There are 4 bots vulnerable to BulletShielding present: Phoenix (#16), Chalk (#21), CassiusClay (#22) and Seraphim (#27). They earn their presence as they kick a lot of butts. But you are right, DrussGT only clings on the first place due to its Bullet Shielding. Diamond on the other hand does not use it.

GrubbmGait (talk)11:21, 28 November 2017

Yeah, sure they do, but these are bots we can probably assume that won't receive new updates, so they will be BulletShielding-susceptible forever and, let's be honest, they will eventually be kicked off from top30. Maybe it will take very long, but they will. And of course, they will be kicked from top30 in part because of the legacy they left behind :P

Rsalesc (talk)22:52, 28 November 2017

And just to clarify, I would love to be wrong about those bots not receiving updates :P

Rsalesc (talk)22:55, 28 November 2017

And I'm curious about why there are so many bots NOT vulnerable to BS ;)
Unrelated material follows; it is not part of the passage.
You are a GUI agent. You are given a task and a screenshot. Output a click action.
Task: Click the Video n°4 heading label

Xor (talk)05:14, 29 November 2017

To effectively BS, you have to shoot the other bullet out of the air. So you have to exactly know where the other shoots. If the enemy moves, it will aim directly at you, but fires the next tick. Or maybe they compensate, but still they will not fire from the exact place they interpolate. Some bots just spin their radar and shoot whenever they see someone. Only good bots will fire really exact, and only they will be vulnerable to BS. When BulletCatcher came around in 2009, the actively developed bots took their countermeasures. Only a slight deviation from the 'ideal' angle is enough to let a BS miss. DrussGT tries to shield against a few different firingmethods, before it decides to fall back to its native gun and movement.
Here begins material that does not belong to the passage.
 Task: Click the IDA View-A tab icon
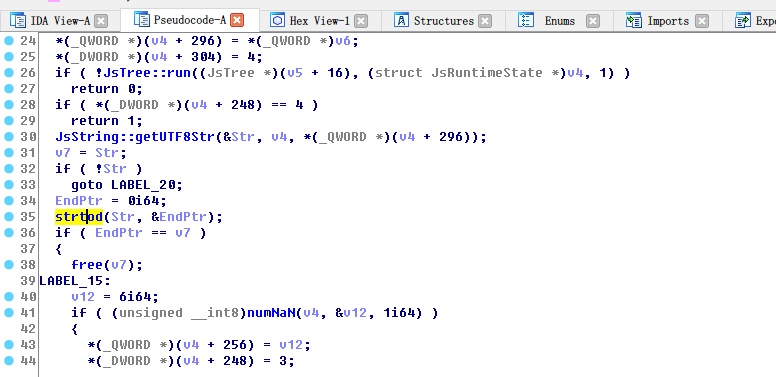pyautogui.click(x=18, y=21)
GrubbmGait (talk)00:29, 30 November 2017

Thanks for the detailed explanations! I thought the firing control part should be mostly the same among a lot of bots (e.g. via copying the sample bots or OS bots), but it seems that this is also the part a lot of people made mistakes in, and there are also so many variants. Some bot aims precisely but fires whenever gun-turn-remaining is less than bot width, some forgot to call setAdjustXXX, some aims from the next tick but uses velocity from the last tick to predict... Such mistakes are so subtle that no one notices, until they incidentally found their bots not vulnerable to BSs. I know very few bots protecting themselves from BSs deliberately, most people get protected occasionally.

Xor (talk)02:56, 30 November 2017

Are there bots like MoxieBot, which instead of intercepting HoT bullets, deliberately create a shadow to which they move on?

MoxieBot is quite cool, but unfortunately does not run reliably in the modern robocode engine. I think we still have a lot to learn from this bot.

I myself clearly have buggy bullet safety shadow code since I see enemy bullet in the calculated shadow zone quite often.

Beaming (talk)05:30, 30 November 2017

I think with a modern Passive Bullet Shadower, you can easily implement Active Bullet Shadower by brute-forcing firing angles — and actually with some math you should be able to calculate that directly.

I've been long thinking about some smooth transition between Bullet Shielder to Active Bullet Shadower and Passive Bullet Shadower. E.g., shield at first, then begin dodging. When there's a chance to shadow, do that deliberately if worth the miss.